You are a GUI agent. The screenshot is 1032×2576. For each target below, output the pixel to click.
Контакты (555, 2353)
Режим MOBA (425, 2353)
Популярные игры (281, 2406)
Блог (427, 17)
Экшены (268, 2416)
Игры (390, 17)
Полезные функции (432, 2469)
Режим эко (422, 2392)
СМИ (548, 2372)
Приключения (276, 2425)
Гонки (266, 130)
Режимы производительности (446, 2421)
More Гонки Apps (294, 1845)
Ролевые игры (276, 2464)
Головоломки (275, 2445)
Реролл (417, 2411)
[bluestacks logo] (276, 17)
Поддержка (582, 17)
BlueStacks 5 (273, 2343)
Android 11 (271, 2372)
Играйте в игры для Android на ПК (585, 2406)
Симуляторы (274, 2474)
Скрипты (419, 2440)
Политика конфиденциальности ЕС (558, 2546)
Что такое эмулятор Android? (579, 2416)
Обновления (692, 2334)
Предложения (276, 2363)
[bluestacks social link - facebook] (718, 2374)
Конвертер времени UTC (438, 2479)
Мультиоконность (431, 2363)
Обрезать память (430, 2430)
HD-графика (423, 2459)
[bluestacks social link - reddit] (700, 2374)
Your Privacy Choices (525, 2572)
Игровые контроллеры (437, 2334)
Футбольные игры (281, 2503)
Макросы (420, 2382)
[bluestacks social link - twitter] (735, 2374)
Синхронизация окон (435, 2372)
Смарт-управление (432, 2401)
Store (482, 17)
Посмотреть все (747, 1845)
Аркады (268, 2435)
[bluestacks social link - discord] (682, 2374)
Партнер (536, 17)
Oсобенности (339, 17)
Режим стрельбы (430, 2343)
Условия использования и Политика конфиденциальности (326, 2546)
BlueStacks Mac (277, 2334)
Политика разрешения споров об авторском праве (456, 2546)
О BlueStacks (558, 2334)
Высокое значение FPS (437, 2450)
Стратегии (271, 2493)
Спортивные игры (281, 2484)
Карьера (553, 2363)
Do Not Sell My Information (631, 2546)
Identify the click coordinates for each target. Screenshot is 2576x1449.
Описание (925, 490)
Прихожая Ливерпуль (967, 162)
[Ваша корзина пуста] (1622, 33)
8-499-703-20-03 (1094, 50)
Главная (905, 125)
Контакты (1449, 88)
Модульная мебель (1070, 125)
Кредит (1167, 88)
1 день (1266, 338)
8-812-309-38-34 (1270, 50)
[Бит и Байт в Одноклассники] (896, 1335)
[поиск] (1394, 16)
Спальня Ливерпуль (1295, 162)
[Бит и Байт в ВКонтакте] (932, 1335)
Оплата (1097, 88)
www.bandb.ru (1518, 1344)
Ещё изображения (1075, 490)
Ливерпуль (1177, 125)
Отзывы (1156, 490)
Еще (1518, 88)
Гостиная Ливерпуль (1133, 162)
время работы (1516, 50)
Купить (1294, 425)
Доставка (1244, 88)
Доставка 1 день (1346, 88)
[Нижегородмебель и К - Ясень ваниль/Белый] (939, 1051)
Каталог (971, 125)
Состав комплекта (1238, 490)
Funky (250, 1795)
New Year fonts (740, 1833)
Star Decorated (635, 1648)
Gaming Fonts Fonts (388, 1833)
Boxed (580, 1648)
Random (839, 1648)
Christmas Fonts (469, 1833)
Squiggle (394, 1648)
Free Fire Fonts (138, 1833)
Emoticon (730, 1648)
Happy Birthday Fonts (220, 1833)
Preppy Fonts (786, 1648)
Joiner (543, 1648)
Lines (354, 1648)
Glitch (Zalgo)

■ BRIEF
Restate the material word for word so that no line differs from the original.

■ SOLVED PROBLEM
You are a GUI agent. The screenshot is 1032×2576. For each target below, output the pixel to click.
Контакты (555, 2353)
Режим MOBA (425, 2353)
Популярные игры (281, 2406)
Блог (427, 17)
Экшены (268, 2416)
Игры (390, 17)
Полезные функции (432, 2469)
Режим эко (422, 2392)
СМИ (548, 2372)
Приключения (276, 2425)
Гонки (266, 130)
Режимы производительности (446, 2421)
More Гонки Apps (294, 1845)
Ролевые игры (276, 2464)
Головоломки (275, 2445)
Реролл (417, 2411)
[bluestacks logo] (276, 17)
Поддержка (582, 17)
BlueStacks 5 (273, 2343)
Android 11 (271, 2372)
Играйте в игры для Android на ПК (585, 2406)
Симуляторы (274, 2474)
Скрипты (419, 2440)
Политика конфиденциальности ЕС (558, 2546)
Что такое эмулятор Android? (579, 2416)
Обновления (692, 2334)
Предложения (276, 2363)
[bluestacks social link - facebook] (718, 2374)
Конвертер времени UTC (438, 2479)
Мультиоконность (431, 2363)
Обрезать память (430, 2430)
HD-графика (423, 2459)
[bluestacks social link - reddit] (700, 2374)
Your Privacy Choices (525, 2572)
Игровые контроллеры (437, 2334)
Футбольные игры (281, 2503)
Макросы (420, 2382)
[bluestacks social link - twitter] (735, 2374)
Синхронизация окон (435, 2372)
Смарт-управление (432, 2401)
Store (482, 17)
Посмотреть все (747, 1845)
Аркады (268, 2435)
[bluestacks social link - discord] (682, 2374)
Партнер (536, 17)
Oсобенности (339, 17)
Режим стрельбы (430, 2343)
Условия использования и Политика конфиденциальности (326, 2546)
BlueStacks Mac (277, 2334)
Политика разрешения споров об авторском праве (456, 2546)
О BlueStacks (558, 2334)
Высокое значение FPS (437, 2450)
Стратегии (271, 2493)
Спортивные игры (281, 2484)
Карьера (553, 2363)
Do Not Sell My Information (631, 2546)
Identify the click coordinates for each target. Screenshot is 2576x1449.
Описание (925, 490)
Прихожая Ливерпуль (967, 162)
[Ваша корзина пуста] (1622, 33)
8-499-703-20-03 (1094, 50)
Главная (905, 125)
Контакты (1449, 88)
Модульная мебель (1070, 125)
Кредит (1167, 88)
1 день (1266, 338)
8-812-309-38-34 (1270, 50)
[Бит и Байт в Одноклассники] (896, 1335)
[поиск] (1394, 16)
Спальня Ливерпуль (1295, 162)
[Бит и Байт в ВКонтакте] (932, 1335)
Оплата (1097, 88)
www.bandb.ru (1518, 1344)
Ещё изображения (1075, 490)
Ливерпуль (1177, 125)
Отзывы (1156, 490)
Еще (1518, 88)
Гостиная Ливерпуль (1133, 162)
время работы (1516, 50)
Купить (1294, 425)
Доставка (1244, 88)
Доставка 1 день (1346, 88)
[Нижегородмебель и К - Ясень ваниль/Белый] (939, 1051)
Каталог (971, 125)
Состав комплекта (1238, 490)
Funky (250, 1795)
New Year fonts (740, 1833)
Star Decorated (635, 1648)
Gaming Fonts Fonts (388, 1833)
Boxed (580, 1648)
Random (839, 1648)
Christmas Fonts (469, 1833)
Squiggle (394, 1648)
Free Fire Fonts (138, 1833)
Emoticon (730, 1648)
Happy Birthday Fonts (220, 1833)
Preppy Fonts (786, 1648)
Joiner (543, 1648)
Lines (354, 1648)
Glitch (Zalgo)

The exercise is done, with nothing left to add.